→ Task brief
Look for the line that has "Ronak Kotecha (110, 1073)" in the material below; please repeat it and every line after it, exactly, up to and including the line that has "Jatin Prabhu (27, 494)", and nothing else.

→ Task inputs

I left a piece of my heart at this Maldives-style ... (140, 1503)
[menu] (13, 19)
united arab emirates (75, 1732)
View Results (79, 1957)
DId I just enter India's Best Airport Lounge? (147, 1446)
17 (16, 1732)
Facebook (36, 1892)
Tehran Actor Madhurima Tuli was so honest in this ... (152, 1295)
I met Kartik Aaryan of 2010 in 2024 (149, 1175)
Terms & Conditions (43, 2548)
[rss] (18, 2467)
==
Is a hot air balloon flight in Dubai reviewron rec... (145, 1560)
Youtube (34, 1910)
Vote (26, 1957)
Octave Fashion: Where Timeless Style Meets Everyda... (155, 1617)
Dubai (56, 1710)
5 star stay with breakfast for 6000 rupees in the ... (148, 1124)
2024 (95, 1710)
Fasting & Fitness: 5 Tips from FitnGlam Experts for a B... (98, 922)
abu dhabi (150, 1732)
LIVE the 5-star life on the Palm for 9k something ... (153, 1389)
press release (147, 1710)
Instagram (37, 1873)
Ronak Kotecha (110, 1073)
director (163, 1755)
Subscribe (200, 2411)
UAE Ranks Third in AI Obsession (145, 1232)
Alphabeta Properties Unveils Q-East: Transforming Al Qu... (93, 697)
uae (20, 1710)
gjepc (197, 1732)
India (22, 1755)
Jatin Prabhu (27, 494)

→ Answer to the exercise
Ronak Kotecha (110, 1073)
director (163, 1755)
Subscribe (200, 2411)
UAE Ranks Third in AI Obsession (145, 1232)
Alphabeta Properties Unveils Q-East: Transforming Al Qu... (93, 697)
uae (20, 1710)
gjepc (197, 1732)
India (22, 1755)
Jatin Prabhu (27, 494)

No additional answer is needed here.